*** TEXT Section Begins ***
Unnamed: 0,last_name,first_name,age
0,Richards,Jared,24
1,Seitz,Emily,55
2,Smarts,Nick,33


Unnamed: 0,last_name,first_name,hours,rate
0,Richards,Jared,45,80
1,Seitz,Emily,87,60
2,Smarts,Nick,23,50


In [14]:
df = df_emp.merge(df_roster, on=["first_name", "last_name"])
df

Unnamed: 0,last_name,first_name,age,hours,rate
0,Richards,Jared,24,45,80
1,Seitz,Emily,55,87,60
2,Smarts,Nick,33,23,50


In [15]:
# Is it ready to match our output schema?
try:
    df = sch_output.select_outputs(df)
except Exception as e:
    print(e)

Please add columns, ['pay', 'notes'] before outputting.


In [16]:
df["pay"] = df.hours * df.rate
df["notes"] = ""

# Let's try that again
df_output = sch_output.select_outputs(df)
df_output

Unnamed: 0,First Name,Last Name,Age,Hourly Rate,Total Pay,Notes
0,Jared,Richards,24,80,3600,
1,Emily,Seitz,55,60,5220,
2,Nick,Smarts,33,50,1150,


### Read data using the output schema of another script

- Remember to call `.reset_inputs()`!

In [17]:
# Pretend we're in another script who reads in our previous output
df_raw = df_output.copy()
*** TEXT Section Ends ***
*** DATA RECORDS Section Begins ***
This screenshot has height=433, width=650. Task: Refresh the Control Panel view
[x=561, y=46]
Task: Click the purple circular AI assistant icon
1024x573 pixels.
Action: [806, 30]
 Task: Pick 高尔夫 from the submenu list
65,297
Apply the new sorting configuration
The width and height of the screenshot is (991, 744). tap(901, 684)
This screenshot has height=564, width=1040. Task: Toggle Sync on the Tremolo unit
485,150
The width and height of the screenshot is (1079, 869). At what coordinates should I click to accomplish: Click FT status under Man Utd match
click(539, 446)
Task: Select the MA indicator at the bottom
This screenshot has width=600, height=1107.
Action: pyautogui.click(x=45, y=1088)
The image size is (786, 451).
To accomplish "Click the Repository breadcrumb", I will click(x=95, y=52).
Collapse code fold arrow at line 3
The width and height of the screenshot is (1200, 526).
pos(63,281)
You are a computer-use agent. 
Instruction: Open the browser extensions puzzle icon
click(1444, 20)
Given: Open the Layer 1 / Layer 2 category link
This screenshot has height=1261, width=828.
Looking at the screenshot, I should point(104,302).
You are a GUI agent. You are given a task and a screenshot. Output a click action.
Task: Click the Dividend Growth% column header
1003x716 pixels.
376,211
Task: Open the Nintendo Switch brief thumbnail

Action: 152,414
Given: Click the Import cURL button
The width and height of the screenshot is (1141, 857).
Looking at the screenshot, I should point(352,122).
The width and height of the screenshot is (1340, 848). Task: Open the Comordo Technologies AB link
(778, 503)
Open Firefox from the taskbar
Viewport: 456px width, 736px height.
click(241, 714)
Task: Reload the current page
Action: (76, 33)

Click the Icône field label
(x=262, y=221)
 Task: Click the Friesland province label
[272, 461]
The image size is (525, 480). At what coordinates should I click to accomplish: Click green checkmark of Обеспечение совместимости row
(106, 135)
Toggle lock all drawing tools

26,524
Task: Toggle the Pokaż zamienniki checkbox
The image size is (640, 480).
*** DATA RECORDS Section Ends ***
Translate this sentence from the notebook text on merging employee tables into Spanish: "Remember to call `.reset_inputs()`!"

- _RESULT OF THE TASK_: ¡Recuerda llamar a `.reset_inputs()`!